The profits of Wisdom Marine Group (慧洋海運集團), one of the nation’s major bulk shippers, fell by almost 21 percent in the first five months of the year, an indication that the industry remains sluggish.
“The bulk shipping sector’s market conditions have remained weak so far this year,” the company said in a statement on Wednesday.
Wisdom Marine posted a pre-tax profit of NT$813.54 million (US$27.47 million) in the first five months, down 20.72 percent from a year earlier, it said on Wednesday.

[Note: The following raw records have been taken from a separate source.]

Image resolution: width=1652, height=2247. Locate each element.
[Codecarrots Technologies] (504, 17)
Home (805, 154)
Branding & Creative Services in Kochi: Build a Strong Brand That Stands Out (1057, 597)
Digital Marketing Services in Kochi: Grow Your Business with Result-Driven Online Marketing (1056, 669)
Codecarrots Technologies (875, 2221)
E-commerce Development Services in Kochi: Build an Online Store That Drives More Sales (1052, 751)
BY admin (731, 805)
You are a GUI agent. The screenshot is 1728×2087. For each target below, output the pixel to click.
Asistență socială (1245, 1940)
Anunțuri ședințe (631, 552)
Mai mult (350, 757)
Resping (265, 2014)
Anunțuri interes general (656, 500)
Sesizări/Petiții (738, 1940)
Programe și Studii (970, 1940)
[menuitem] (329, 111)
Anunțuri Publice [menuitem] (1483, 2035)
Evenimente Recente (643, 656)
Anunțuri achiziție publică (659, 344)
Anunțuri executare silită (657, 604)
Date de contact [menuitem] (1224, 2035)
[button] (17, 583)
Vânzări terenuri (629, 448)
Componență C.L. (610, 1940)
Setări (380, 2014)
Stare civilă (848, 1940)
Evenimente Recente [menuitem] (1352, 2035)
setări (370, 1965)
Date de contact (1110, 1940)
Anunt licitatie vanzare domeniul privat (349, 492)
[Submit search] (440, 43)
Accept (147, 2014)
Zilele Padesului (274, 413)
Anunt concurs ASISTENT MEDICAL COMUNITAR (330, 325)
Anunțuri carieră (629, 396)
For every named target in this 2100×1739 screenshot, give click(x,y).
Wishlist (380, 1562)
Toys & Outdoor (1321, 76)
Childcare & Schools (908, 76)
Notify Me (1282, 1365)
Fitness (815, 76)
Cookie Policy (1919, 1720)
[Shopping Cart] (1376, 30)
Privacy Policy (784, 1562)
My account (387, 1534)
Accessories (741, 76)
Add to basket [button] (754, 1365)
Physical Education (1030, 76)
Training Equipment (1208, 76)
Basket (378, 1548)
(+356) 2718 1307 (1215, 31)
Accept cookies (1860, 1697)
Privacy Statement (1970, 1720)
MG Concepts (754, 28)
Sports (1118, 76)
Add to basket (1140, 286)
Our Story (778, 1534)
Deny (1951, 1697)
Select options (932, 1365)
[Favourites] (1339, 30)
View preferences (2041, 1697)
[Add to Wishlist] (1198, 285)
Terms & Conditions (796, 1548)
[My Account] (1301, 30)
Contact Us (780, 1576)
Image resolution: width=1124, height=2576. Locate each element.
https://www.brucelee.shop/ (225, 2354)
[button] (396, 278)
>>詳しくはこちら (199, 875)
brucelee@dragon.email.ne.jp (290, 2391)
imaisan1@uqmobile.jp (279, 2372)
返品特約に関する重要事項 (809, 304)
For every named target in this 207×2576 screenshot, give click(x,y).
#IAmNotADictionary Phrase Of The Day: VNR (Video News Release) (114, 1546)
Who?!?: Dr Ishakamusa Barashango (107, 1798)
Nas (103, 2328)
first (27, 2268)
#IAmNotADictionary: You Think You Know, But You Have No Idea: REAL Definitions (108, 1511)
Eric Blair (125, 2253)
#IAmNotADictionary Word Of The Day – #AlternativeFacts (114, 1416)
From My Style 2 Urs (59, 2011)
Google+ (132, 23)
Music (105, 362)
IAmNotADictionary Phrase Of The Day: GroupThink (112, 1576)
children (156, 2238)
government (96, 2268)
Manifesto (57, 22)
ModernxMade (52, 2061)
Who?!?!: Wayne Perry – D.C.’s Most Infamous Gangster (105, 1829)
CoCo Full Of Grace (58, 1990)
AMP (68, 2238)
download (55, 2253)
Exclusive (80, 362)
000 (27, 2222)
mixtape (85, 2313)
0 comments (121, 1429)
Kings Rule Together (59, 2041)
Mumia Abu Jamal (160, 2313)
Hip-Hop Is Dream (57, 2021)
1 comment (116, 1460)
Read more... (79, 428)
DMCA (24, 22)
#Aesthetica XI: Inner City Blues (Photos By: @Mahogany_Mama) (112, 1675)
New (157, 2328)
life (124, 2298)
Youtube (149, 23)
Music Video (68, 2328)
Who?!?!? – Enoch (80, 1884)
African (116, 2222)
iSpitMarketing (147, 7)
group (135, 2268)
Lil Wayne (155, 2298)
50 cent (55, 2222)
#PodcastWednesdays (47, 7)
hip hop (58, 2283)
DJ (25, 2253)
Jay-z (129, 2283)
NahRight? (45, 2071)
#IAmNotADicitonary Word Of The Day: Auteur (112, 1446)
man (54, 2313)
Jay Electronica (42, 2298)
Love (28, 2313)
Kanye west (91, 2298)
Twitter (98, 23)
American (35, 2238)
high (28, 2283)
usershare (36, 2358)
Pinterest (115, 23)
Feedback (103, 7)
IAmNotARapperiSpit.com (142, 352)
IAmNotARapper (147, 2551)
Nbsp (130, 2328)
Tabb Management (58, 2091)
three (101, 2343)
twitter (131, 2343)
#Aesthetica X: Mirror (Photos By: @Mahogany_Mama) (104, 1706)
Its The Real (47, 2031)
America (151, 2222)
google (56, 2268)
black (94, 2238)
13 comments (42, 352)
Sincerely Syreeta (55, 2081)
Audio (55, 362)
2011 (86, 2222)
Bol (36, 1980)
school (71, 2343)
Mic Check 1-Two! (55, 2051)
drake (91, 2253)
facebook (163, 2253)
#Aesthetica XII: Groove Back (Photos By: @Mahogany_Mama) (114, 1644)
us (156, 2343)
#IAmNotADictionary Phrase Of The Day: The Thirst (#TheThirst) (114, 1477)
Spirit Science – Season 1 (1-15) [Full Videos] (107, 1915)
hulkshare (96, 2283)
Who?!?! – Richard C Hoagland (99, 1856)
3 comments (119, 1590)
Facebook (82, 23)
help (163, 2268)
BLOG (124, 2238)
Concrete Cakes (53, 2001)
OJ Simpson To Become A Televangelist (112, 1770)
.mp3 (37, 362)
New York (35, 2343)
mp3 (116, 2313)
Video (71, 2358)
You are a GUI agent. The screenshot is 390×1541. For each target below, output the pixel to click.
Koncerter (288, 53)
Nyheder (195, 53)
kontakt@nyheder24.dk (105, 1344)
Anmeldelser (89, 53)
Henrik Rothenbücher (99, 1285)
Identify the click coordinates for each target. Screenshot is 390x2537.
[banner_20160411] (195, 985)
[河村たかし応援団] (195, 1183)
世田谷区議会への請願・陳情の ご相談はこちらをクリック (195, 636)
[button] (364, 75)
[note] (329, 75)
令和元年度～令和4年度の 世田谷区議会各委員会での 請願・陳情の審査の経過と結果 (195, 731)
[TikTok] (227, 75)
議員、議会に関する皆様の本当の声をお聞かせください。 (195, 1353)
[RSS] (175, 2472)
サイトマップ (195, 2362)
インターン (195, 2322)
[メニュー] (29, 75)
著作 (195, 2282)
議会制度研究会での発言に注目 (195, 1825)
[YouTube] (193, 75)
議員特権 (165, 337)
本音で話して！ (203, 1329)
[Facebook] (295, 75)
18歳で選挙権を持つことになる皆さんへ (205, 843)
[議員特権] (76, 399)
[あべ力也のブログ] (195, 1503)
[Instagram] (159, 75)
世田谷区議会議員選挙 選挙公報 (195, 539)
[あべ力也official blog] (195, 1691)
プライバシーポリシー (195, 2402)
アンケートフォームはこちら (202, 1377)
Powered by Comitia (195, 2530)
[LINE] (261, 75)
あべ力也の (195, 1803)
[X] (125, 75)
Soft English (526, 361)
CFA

Pre-tax earnings per share (EPS) were NT$2.06 in the first five months, down 28.22 percent from NT$2.87 per share recorded a year earlier, as convertible bonds issued by the company were gradually transferred into common stock, increasing the firm’s issued capital, the company’s data showed.
Consolidated revenue totaled NT$3.35 billion, down 2.53 percent from a year ago, the data showed.
Sluggish demand for iron sand — the major commodity carried by bulk ships — pushed down spot prices for the sector, the company said.
The company’s current fleet totals 88 ships, but it will add six new ships by the end of this year.
The company’s strategy is to sign long-term contracts with major clients, but it said it has found it difficult to maintain rental rates when renewing leasing contracts given the vague market outlook.
Capital Securities Corp (群益證券) said in a report that Wisdom Marine sales are expected to continue increasing by a single-digit percentage this year, but the higher costs of new ships and larger-than-expected decline in rental rates may drag down the firm’s gross margin and profit this year.
The brokerage forecast that Wisdom Marine could post NT$1.83 billion in net profit this year, compared with NT$2.1 billion last year.
Meanwhile, CSBC Corp, Taiwan (CSBC, 台灣國際造船), the nation’s biggest shipbuilder, yesterday reported its consolidated revenue declined 25.94 percent to NT$2.24 billion last month from a year earlier.
In the first five months, consolidated sales totaled NT$10.33 billion, down 23.68 percent from the previous year, a stock exchange filing showed.
CSBC attributed the decrease to a fewer number of ships under construction compared with the same period last year.